From the line holding "Where should I click to: Click the floppy" through the line holding "the preview description" below, write out every line exactly; include both of those lines and drop the pictures.

Saved entries:
-----

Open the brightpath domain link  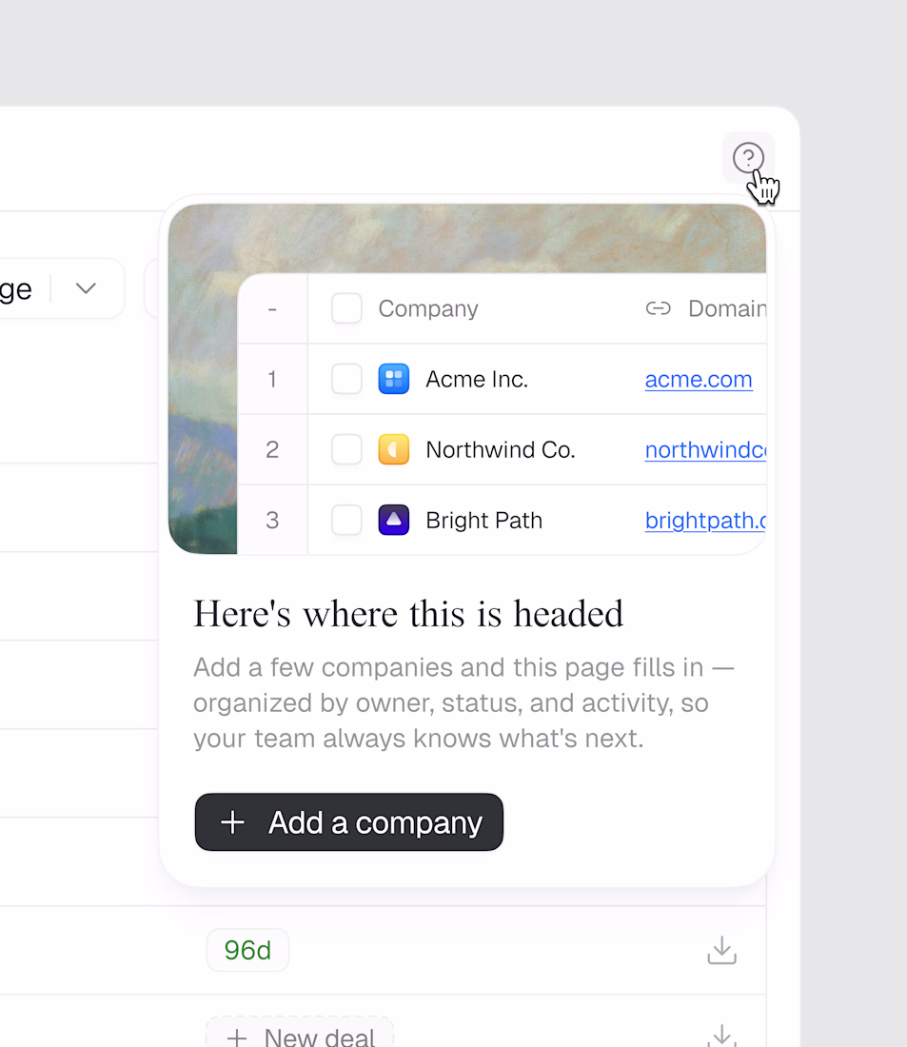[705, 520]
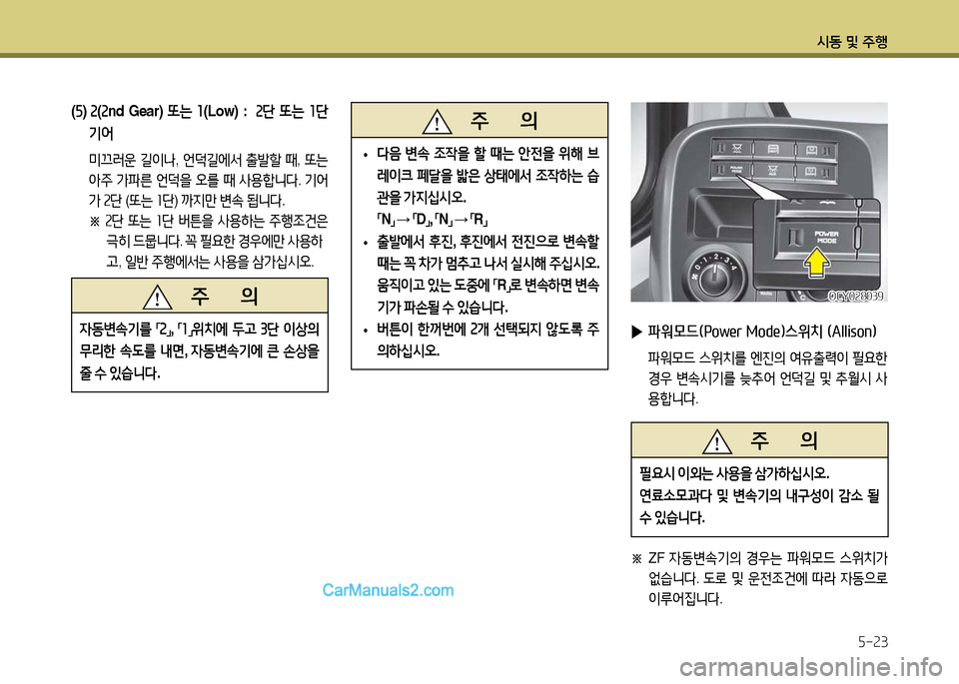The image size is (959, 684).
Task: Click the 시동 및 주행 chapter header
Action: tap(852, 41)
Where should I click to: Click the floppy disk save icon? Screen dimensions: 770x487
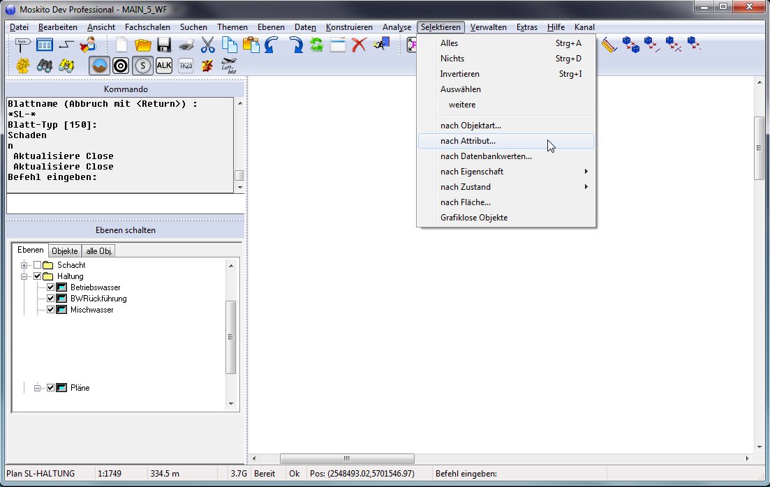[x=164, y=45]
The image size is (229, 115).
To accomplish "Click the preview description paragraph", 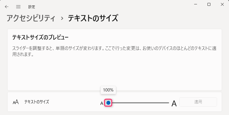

-----

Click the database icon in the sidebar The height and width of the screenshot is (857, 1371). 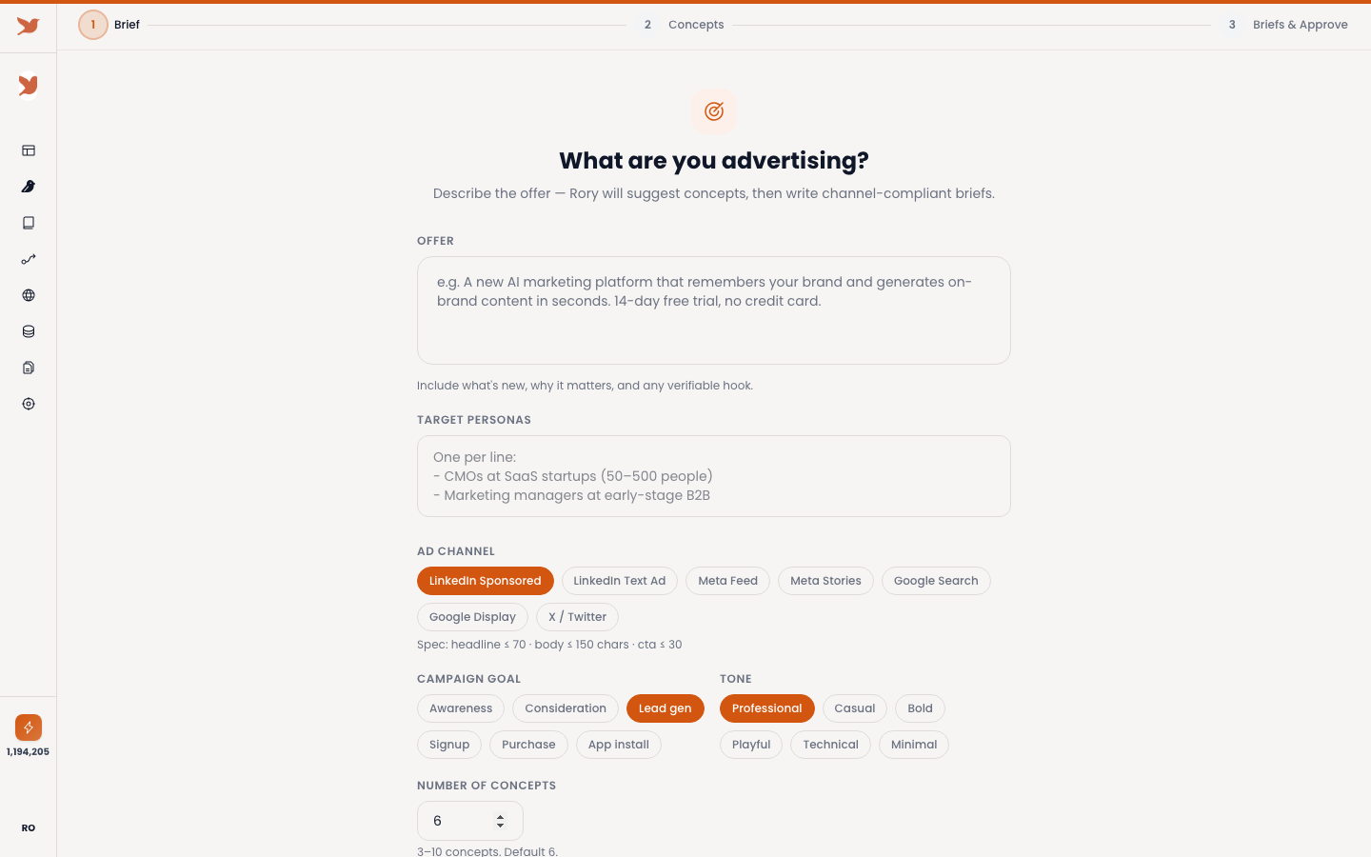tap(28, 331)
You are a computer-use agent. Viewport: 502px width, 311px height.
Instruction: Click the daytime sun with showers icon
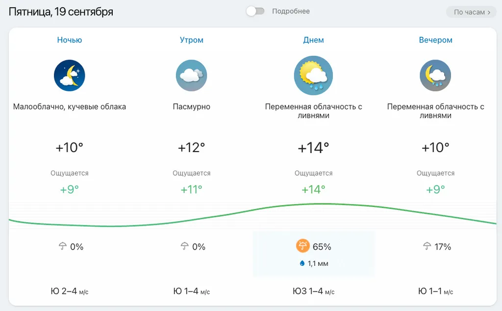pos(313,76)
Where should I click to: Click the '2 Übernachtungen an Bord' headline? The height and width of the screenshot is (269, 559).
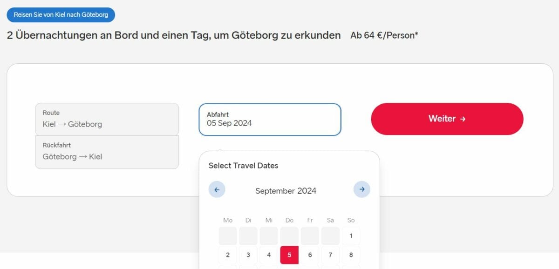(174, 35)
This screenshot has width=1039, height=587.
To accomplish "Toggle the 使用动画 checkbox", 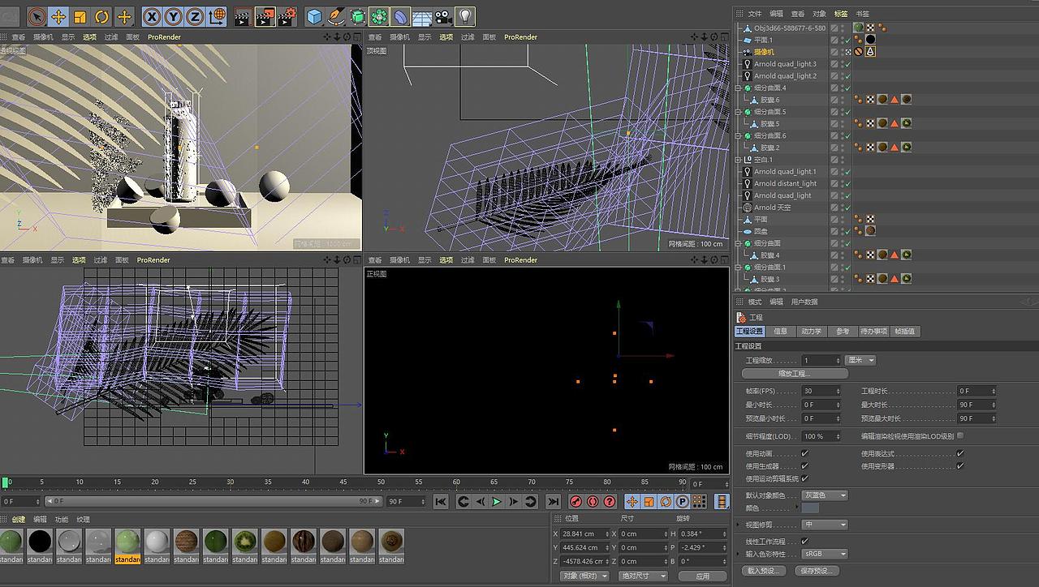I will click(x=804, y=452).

-----

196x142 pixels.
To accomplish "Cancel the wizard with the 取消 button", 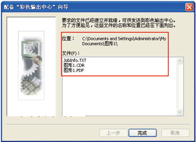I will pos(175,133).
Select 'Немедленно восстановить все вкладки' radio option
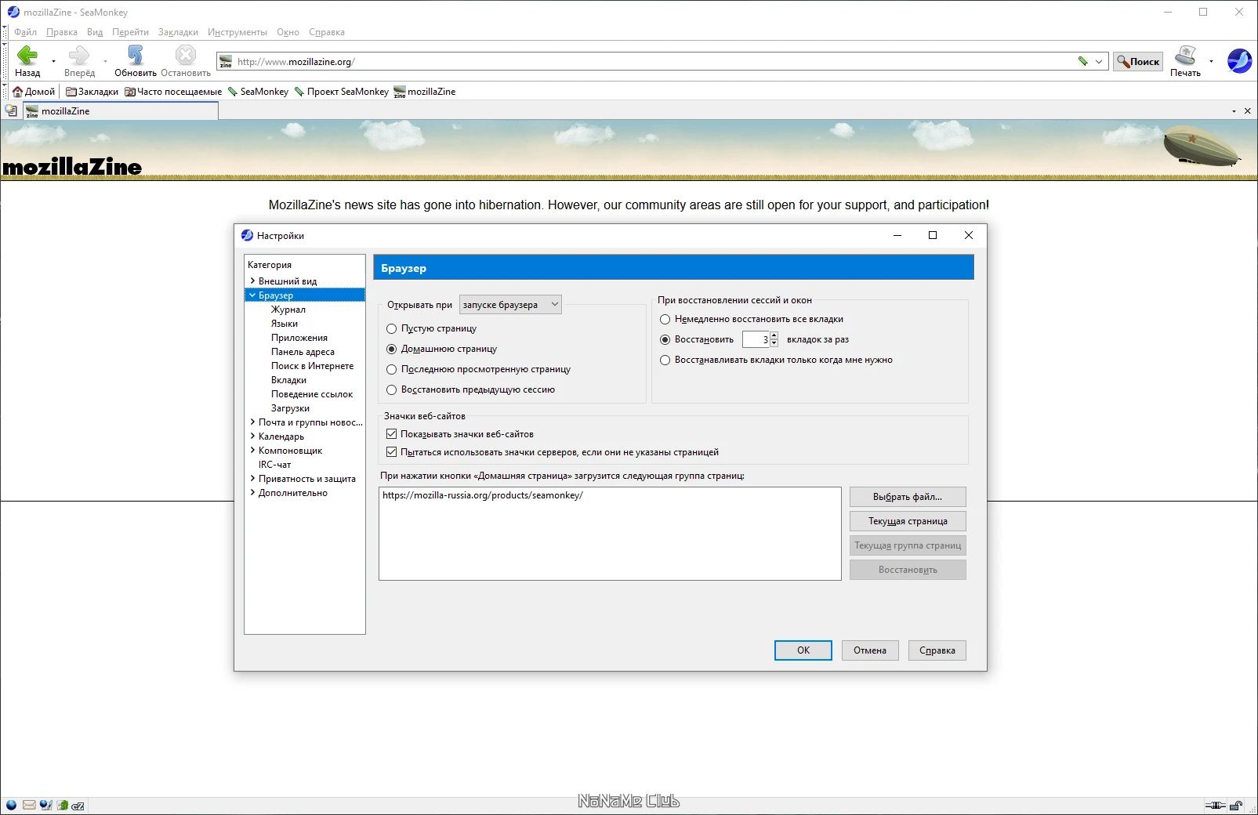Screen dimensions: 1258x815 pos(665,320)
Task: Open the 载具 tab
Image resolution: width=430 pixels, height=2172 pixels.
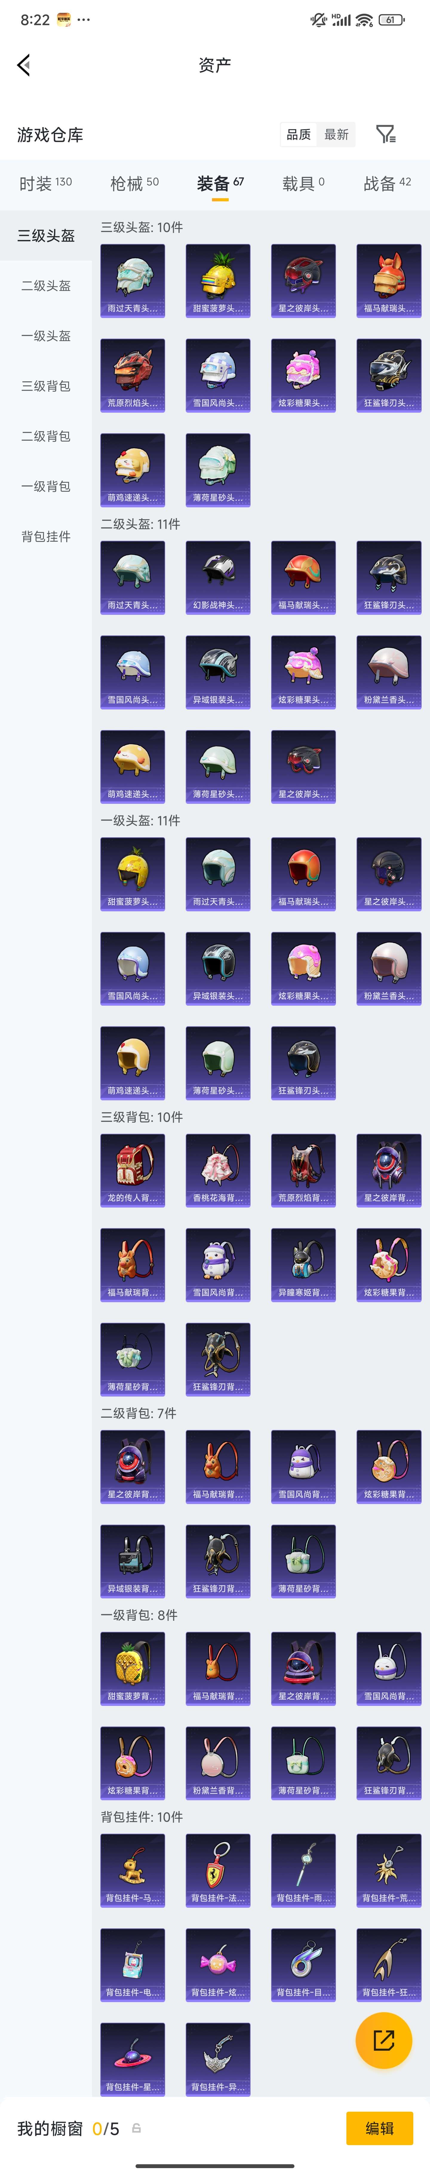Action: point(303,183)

-----

--- RESULT BELOW ---
Where should I click to: Click the floppy disk save icon? Screen dimensions: 770x487
[x=164, y=45]
The image size is (229, 115).
To accomplish "Click the preview description paragraph", 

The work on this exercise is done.